**** Text excerpt

Dear Michael,
> I have a study where seven
> subjects were scanned 8 times, twice in each of 4 mood conditions: rest,
> induced negative mood, induced positive mood, and induced neutral mood.
> The order of presentation of the mood conditions was randomized across
> subjects (with the caveat that the two presentations of each mood
> condition
> were adjacent). In each condition, subjects rated their mood
> (essentiallly
> how positive or negative it was).
>
> I have already done the straightforward subtractions comparing the
> different mood conditions. However, this approach implicitly assumes that
> each subject reacted identically to the mood manipulation conditions,
> which
> isn't the case. What I would like to do is, instead of treating condition
> as a categorical proxy for mood, to correlate activity with the mood
> ratings directly.
>
> To do this, I have used "Multiple subjects: covariates only", selecting
> the
> images of each subject, and then entering the 56 ratings (7 subjects X 8
> conditions) as a single covariate vector (with the ratings corresponding
> to
> the appropriate image, of course). But from here I'm a bit flummoxed as
> to
> what would be the appropriate settings for the other options.
>
I'm assuming you are referring to the questions relating to the type
of interaction and centering of your covariate, because the other options
(global normalisation and thresholding) are the same for both analyses.
Given the usually large variability in these subjective one-item ratings of
clinically similar mood states, you might consider the 'cov x subject'
interaction option, and choose 'centering around subject mean', even though
that uses up 6 more d.f.'s.
> I'm also
> assuming that specifying 1 for the contrast to get positive correlations
> and -1 to get negative correlations is what I want, but I'm not sure.
>
That is correct if you select 'no interaction'. When you model
subject x cov interactions, group effects are defined by '1 1 1 1 1 1 1' and
'-1 -1 -1 -1 -1 -1 -1', respectively.

********

In the mood-study email, how many times was each subject scanned?

**** Records

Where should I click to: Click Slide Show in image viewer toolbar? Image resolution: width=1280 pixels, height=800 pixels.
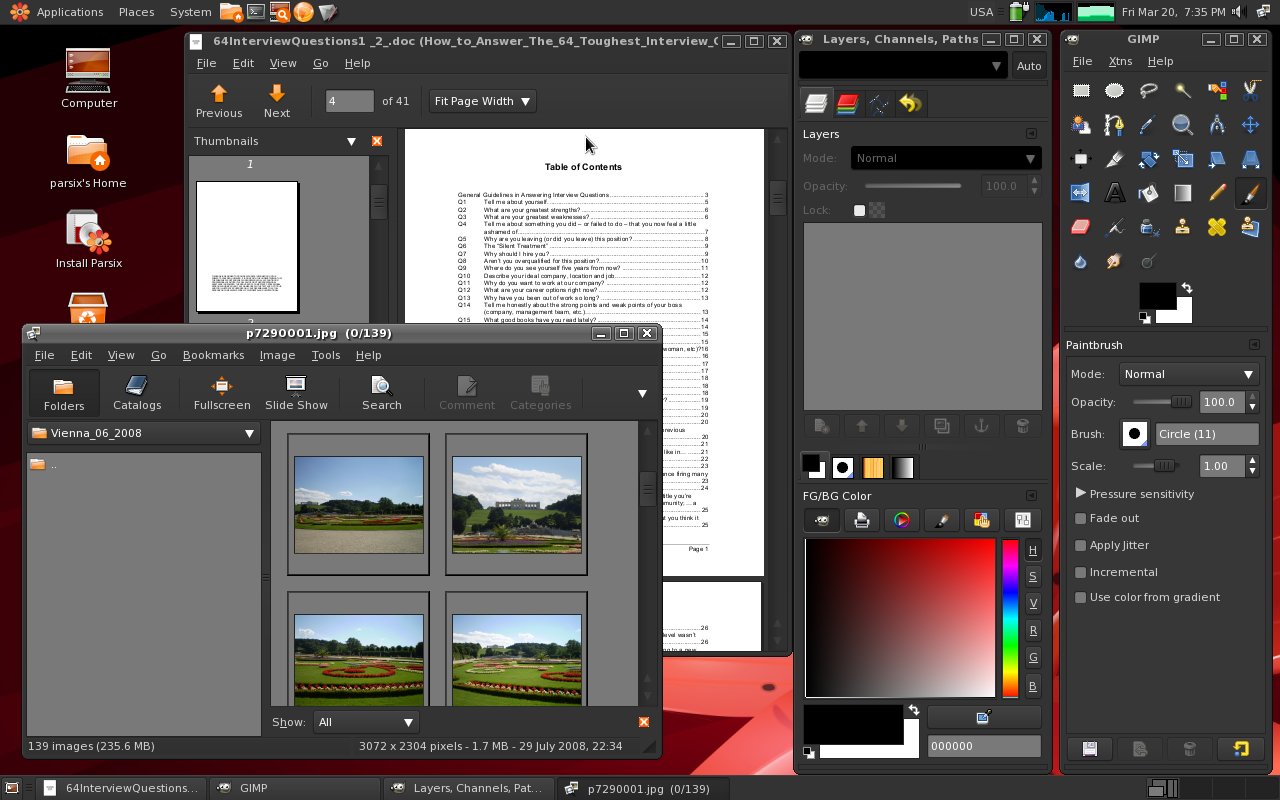pos(296,393)
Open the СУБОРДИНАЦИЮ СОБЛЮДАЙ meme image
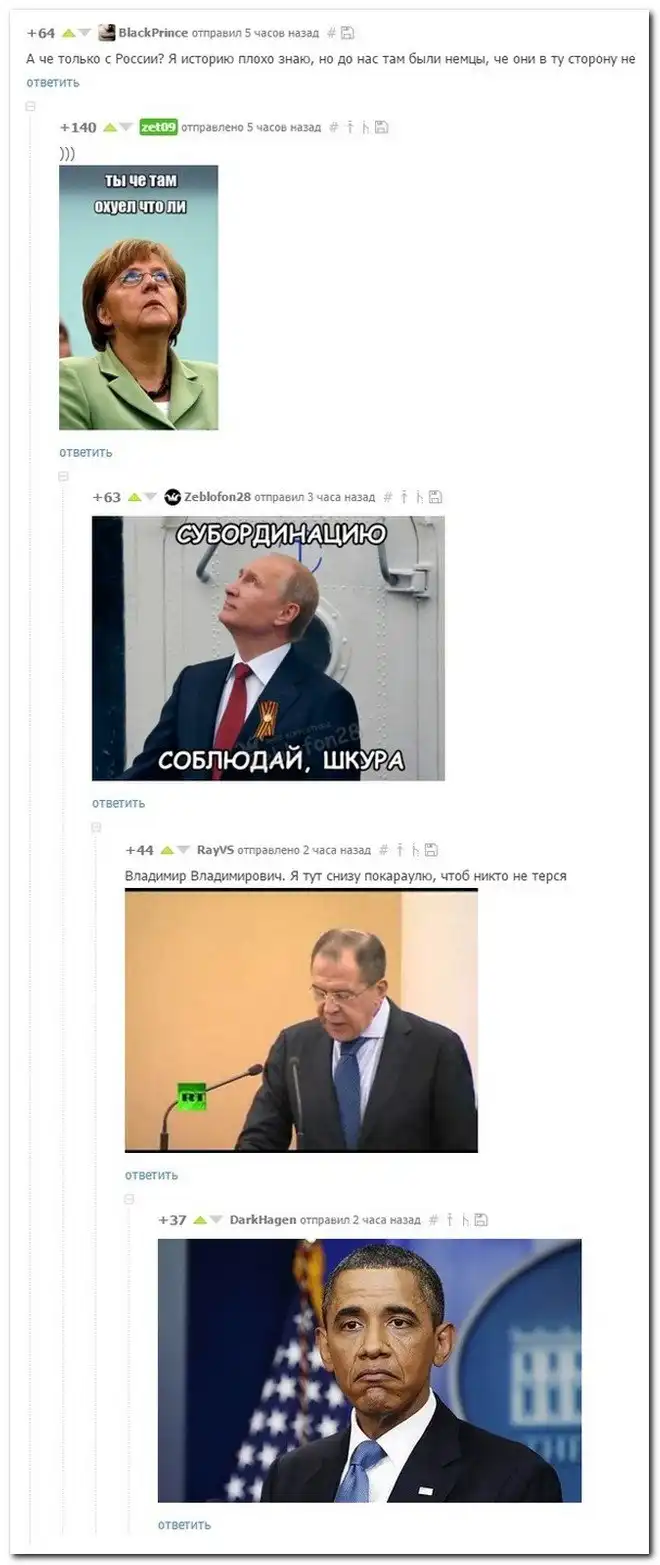660x1565 pixels. [x=268, y=648]
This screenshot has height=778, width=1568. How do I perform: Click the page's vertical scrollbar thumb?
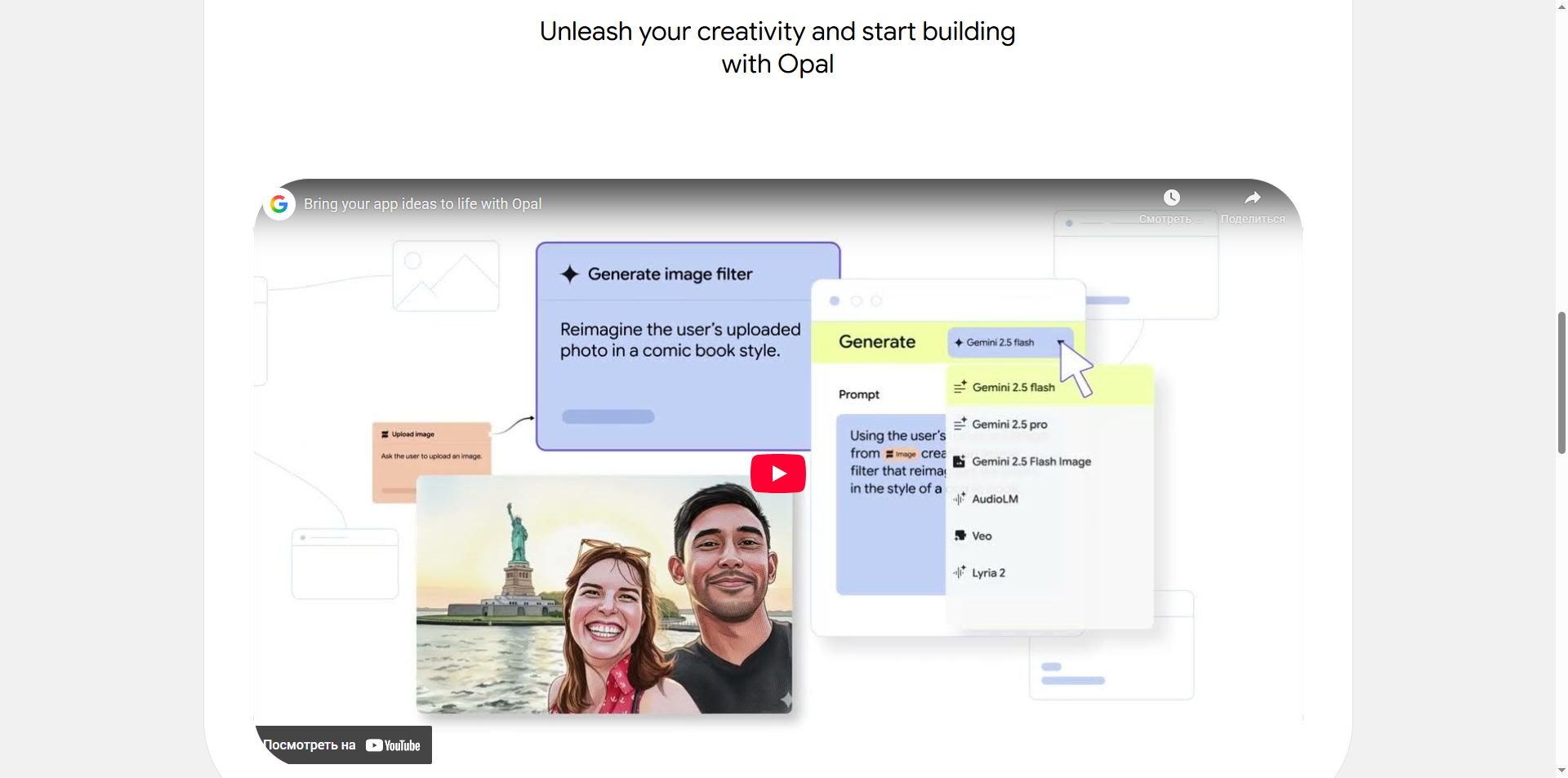pyautogui.click(x=1561, y=382)
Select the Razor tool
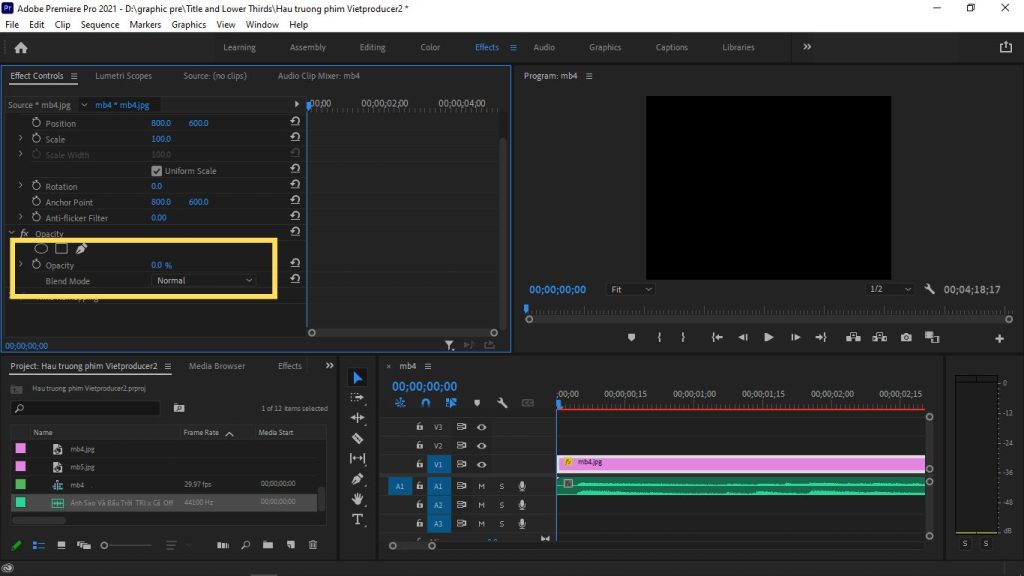 pyautogui.click(x=358, y=437)
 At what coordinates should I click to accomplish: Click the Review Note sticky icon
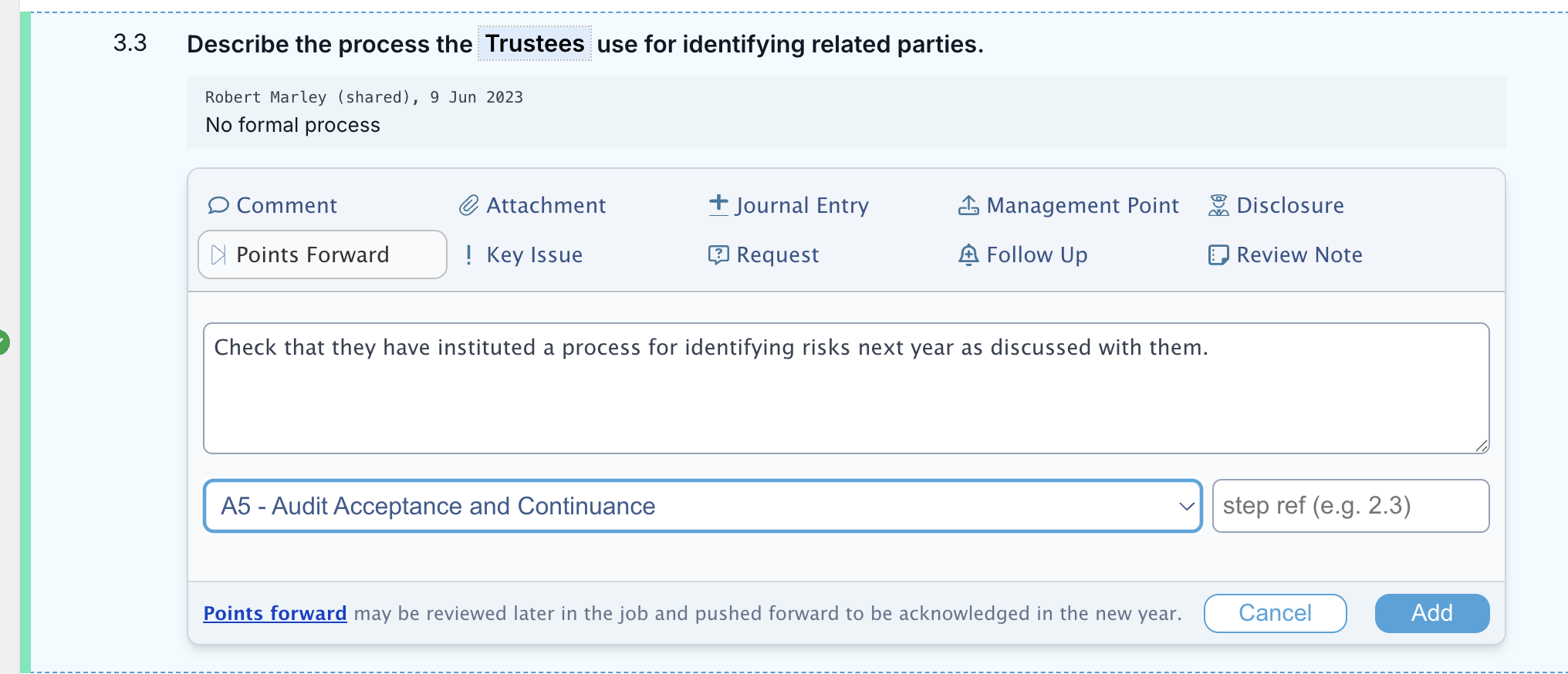1218,255
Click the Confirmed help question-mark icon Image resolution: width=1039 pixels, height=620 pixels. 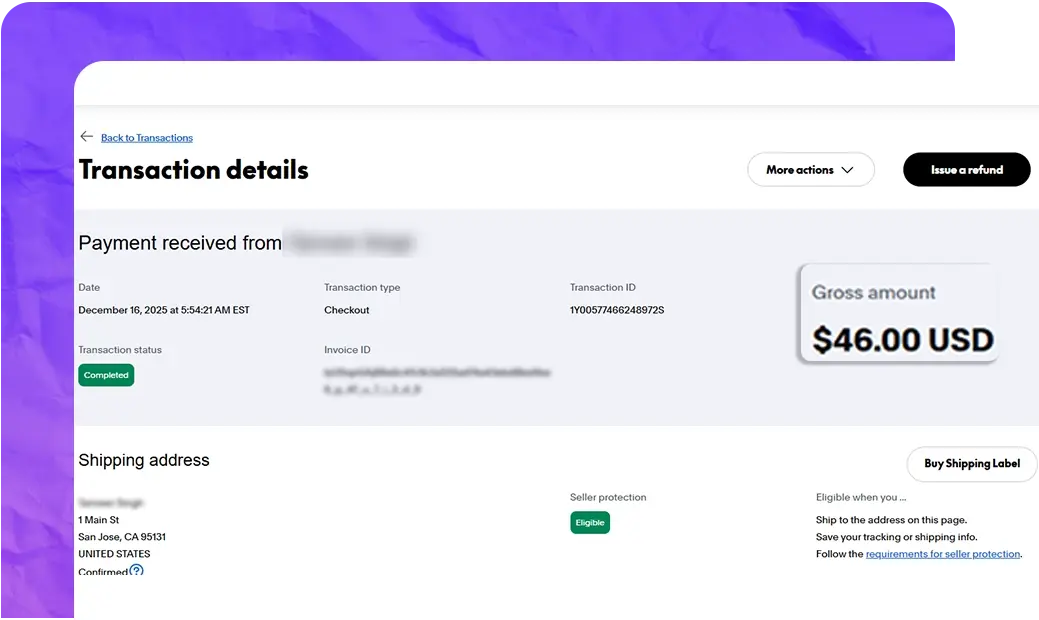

********

» **Finished task**
Eight times, twice in each of four mood conditions.